_La consigna_.
Resume en dos oraciones el texto sobre las religiones.

_Texto dado_.
================

Todos los pueblos forman una comunidad, tienen un
mismo origen.
Pregunta
Pero si el Dios que
está en los cielos, que ha salvado el mundo, es Uno solo y es el que se ha
revelado en Jesucristo, ¿por qué ha permitido tantas religiones?
¿Por qué hacernos tan ardua la búsqueda de la verdad en medio de una selva
de cultos, creencias, revelaciones, diferentes maneras de fe, que siempre, y
aún hoy, crecen en todos los pueblos?
Respuesta
Usted habla de «tantas
religiones». Yo, en cambio, intentaré mostrar qué es lo que constituye para
estas religiones el elemento común fundamental y la raíz común.
El Concilio definió las relaciones de la Iglesia con las
religiones no cristianas en la Declaración conciliar que comienza con las
palabras Nostra aetate («En nuestro tiempo»). Es un documento conciso y, sin
embargo, muy rico. Se halla contenida en él la auténtica transmisión de la
tradición; cuanto se dice en él corresponde a lo que pensaban los Padres de la
Iglesia desde los tiempos más antiguos.
La Revelación cristiana, desde su inicio,
ha mirado la historia espiritual del hombre de una manera en la que entran en
cierto modo todas las religiones, mostrando así la unidad del género humano
ante el eterno y último destino del hombre. La declaración conciliar habla de esa unidad al referirse a
la propensión, típica de nuestro tiempo, de acercar y unir la humanidad,
gracias a los medios de que dispone la civilización actual. La Iglesia
considera el empeño en pro de esta unidad una de sus tareas: «Todos los pueblos forman una comunidad, tienen un mismo origen, puesto que
Dios hizo habitar a todo el género humano sobre la faz de la tierra; y tienen
también un solo fin último, Dios, cuya providencia, manifestación de bondad y designios de
salvación se extienden a todos. [...] Los hombres esperan de las diversas
religiones la respuesta a los recónditos enigmas de la condición humana, que
ayer como hoy turban profundamente el corazón del hombre: la naturaleza del
hombre, el sentido y el fin de nuestra vida, el bien y el pecado, el origen y
el fin del dolor, el camino para conseguir la verdadera felicidad, la muerte,
el juicio y la retribución después de la muerte y, finalmente, el último e
inefable misterio que envuelve nuestra
existencia, de donde
procedemos y hacia el que nos dirigimos.

================

_Datos del ejercicio_.
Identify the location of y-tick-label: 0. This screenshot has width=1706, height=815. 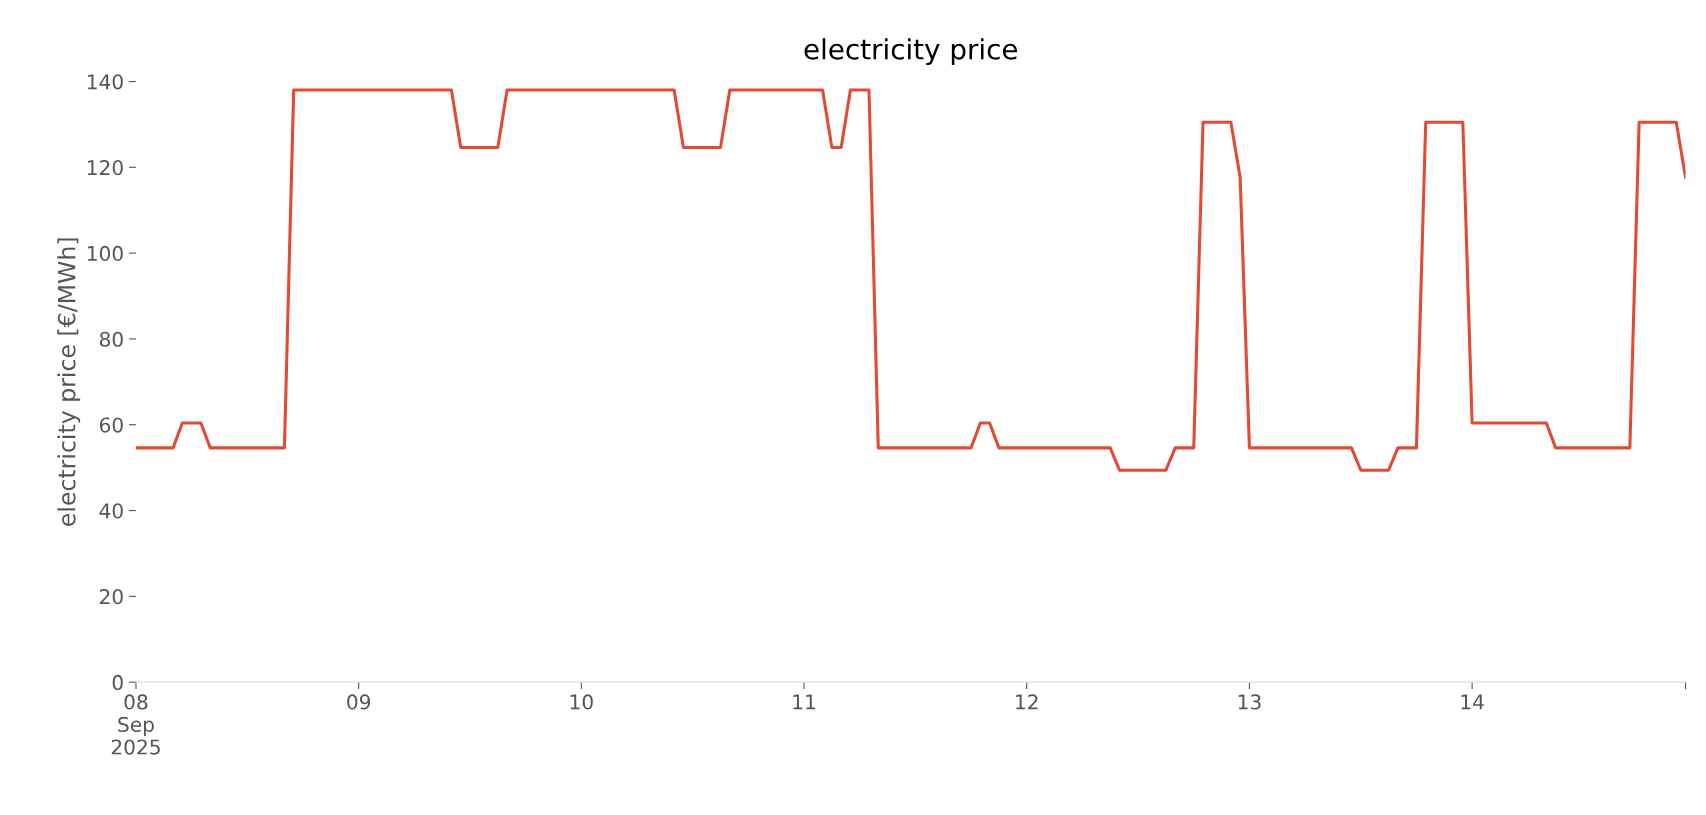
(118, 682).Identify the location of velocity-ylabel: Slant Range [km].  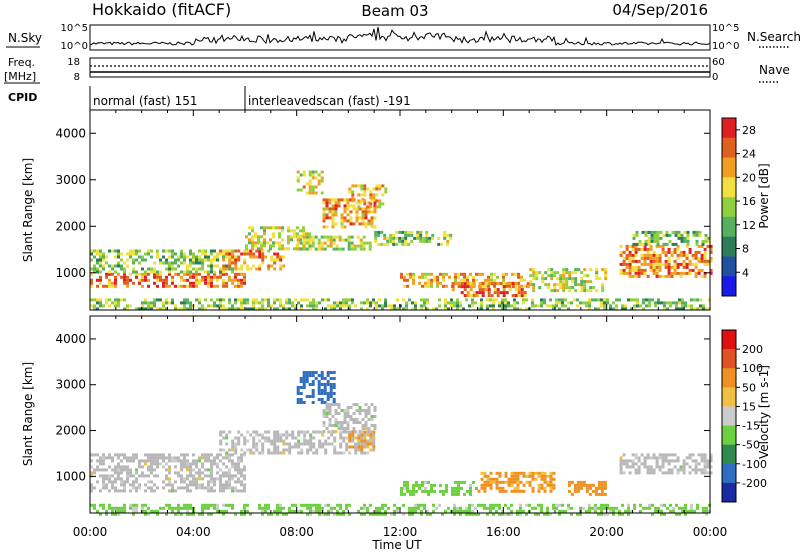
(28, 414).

================

_Resultado_.
Ante la pregunta de por qué Dios ha permitido tantas religiones, la respuesta busca mostrar el elemento común fundamental y la raíz común de todas ellas. Para eso recurre a la declaración conciliar Nostra aetate, que afirma que todos los pueblos forman una comunidad con un mismo origen y un solo fin último, Dios, y que los hombres esperan de las religiones una respuesta a los enigmas de la condición humana.